Índice

Título
Índice
Índice
Título

Filosofia

Inside Fluid Attacks' AI SAST workflow for finding CVE candidates

cover-ai-sast-cve-candidates-workflow (https://unsplash.com/photos/a-close-up-of-a-microscope-O1Trld5iYho)
Felipe Ruiz

Redator e editor de conteúdo

9 min

A finding generated by an AI SAST scanner is only the beginning of a vulnerability report. Before it can help a maintainer fix code, support a CVE request or become a public advisory, researchers have to answer hard questions: Is the reported path reachable? Is the input attacker-controlled? Are there effective sanitization, escaping, validation, or authorization in place? Does the behavior affect a published and supported product? Can the impact be reproduced and explained clearly?

Those questions define the workflow behind recent vulnerabilities identified with Fluid Attacks' AI SAST scanner. Our scanner helps surface candidate findings in open-source repositories, but the public security outcomes depend on selecting projects with real ecosystem impact, analyzing code context, validating exploitability, discarding false positives, deduplicating repeated findings and coordinating disclosure through human analysts.

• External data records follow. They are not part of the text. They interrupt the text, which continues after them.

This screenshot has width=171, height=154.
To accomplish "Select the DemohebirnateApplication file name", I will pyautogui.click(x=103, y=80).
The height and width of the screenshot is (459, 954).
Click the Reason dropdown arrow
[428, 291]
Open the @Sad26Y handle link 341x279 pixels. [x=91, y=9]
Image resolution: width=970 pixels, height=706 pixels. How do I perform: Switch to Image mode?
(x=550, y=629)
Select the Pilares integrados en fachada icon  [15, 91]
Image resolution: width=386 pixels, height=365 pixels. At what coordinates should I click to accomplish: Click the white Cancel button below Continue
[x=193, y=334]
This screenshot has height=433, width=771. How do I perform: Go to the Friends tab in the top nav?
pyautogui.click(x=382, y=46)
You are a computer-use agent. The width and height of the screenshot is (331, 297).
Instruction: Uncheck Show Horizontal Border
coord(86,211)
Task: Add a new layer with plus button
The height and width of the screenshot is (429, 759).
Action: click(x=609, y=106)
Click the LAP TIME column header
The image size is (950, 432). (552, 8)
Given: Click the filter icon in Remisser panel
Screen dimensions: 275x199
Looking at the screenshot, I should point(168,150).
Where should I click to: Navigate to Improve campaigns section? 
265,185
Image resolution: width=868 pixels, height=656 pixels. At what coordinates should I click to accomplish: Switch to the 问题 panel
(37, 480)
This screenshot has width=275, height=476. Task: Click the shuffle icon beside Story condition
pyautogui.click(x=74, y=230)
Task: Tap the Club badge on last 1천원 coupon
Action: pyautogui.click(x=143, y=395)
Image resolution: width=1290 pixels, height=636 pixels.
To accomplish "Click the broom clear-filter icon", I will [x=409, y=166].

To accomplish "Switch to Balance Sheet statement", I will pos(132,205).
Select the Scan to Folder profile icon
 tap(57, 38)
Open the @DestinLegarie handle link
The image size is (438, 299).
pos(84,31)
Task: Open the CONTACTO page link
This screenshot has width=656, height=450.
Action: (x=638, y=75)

This blog post focuses on the open-source CVE research we are currently conducting with AI SAST. That research is an active experimentation effort on public repositories, not a claim that AI can replace vulnerability researchers. At the same time, AI SAST is already part of Fluid Attacks' offering to clients, where automated analysis, AI-assisted reasoning and expert support work together.

The distinction matters. In a highly scrutinized ecosystem such as open-source software, maintainers need more than an AI-generated alert. They need evidence, affected versions, a technical explanation, reproduction steps and a clear statement of impact. They also need reports that respect their scope, their threat model and the rules of coordinated vulnerability disclosure.

That is why Fluid Attacks treats AI SAST as part of a hybrid security workflow. The scanner is designed to reason about source code with more context than a traditional rule-based tool can usually handle. It can look beyond isolated patterns and help surface candidates involving source-to-sink flows, template rendering, data persistence, authorization checks and interactions across files. But security analysts still decide whether a finding is real, whether it qualifies as a CVE candidate and how it should be reported.

How the scanner moves from code to candidates

At a high level, the scanner does not ask a model to read an entire repository and guess where the vulnerabilities are. It first reduces the codebase into smaller units that can be analyzed with more precision. The first stage parses the repository and divides the code into functions, which are the units where many security-relevant behaviors can be observed: inputs are received, values are transformed, queries are built, templates are rendered and authorization checks are applied.

Those functions are then evaluated by a proprietary machine learning model trained on vulnerability knowledge accumulated through Fluid Attacks' security research and penetration testing. The model acts as a candidate generator. Instead of declaring a vulnerability on its own, it produces statements such as: "This function may contain this weakness, with this score." That first pass narrows the search space for deeper analysis.

The third stage is more contextual. The list of candidates is passed to specialized AI agents, meaning task-focused model workflows designed to reason about specific categories of weakness. These agents use tool calls, which are controlled ways for the model to inspect related code, follow function calls and navigate the repository. That matters because many vulnerabilities are not visible on a single line. A stored XSS (cross-site scripting) issue, for example, may involve user input in one file, persistence in another and unsafe rendering in a template or browser sink somewhere else.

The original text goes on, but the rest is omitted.